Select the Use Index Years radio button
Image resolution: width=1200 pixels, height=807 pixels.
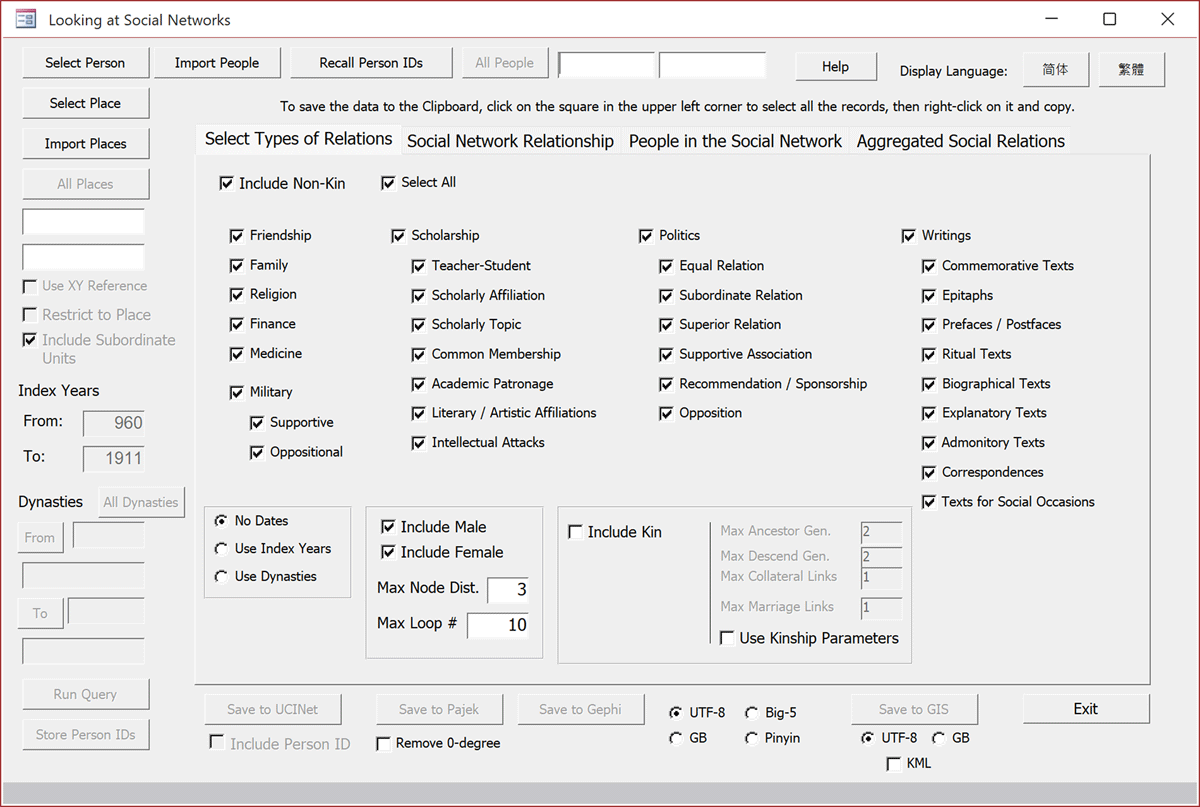pyautogui.click(x=221, y=549)
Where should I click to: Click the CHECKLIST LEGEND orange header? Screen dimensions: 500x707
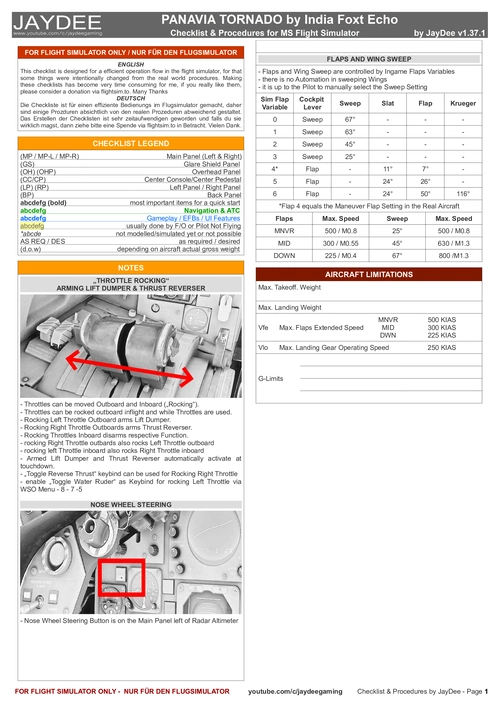pyautogui.click(x=131, y=143)
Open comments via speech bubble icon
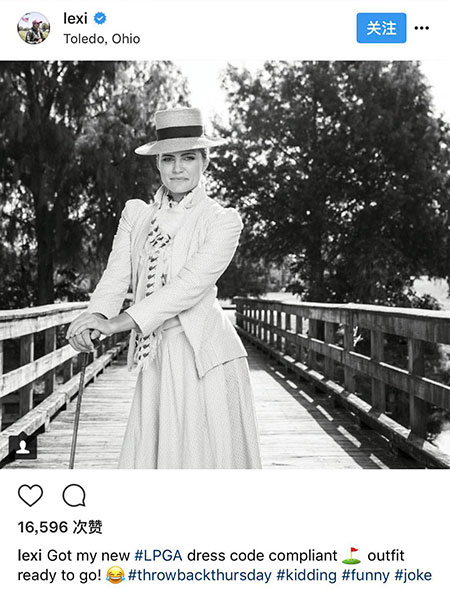 tap(74, 495)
····················
* [Task requirements]
Only the text of the records belongs in your answer, repeated exactly; the pictures stay out.

* [Solution for this problem]
Select the Use Index Years radio button
Image resolution: width=1200 pixels, height=807 pixels.
pyautogui.click(x=221, y=549)
Where should I click to: Click the CHECKLIST LEGEND orange header? Screen dimensions: 500x707
pyautogui.click(x=131, y=143)
Open comments via speech bubble icon
 tap(74, 495)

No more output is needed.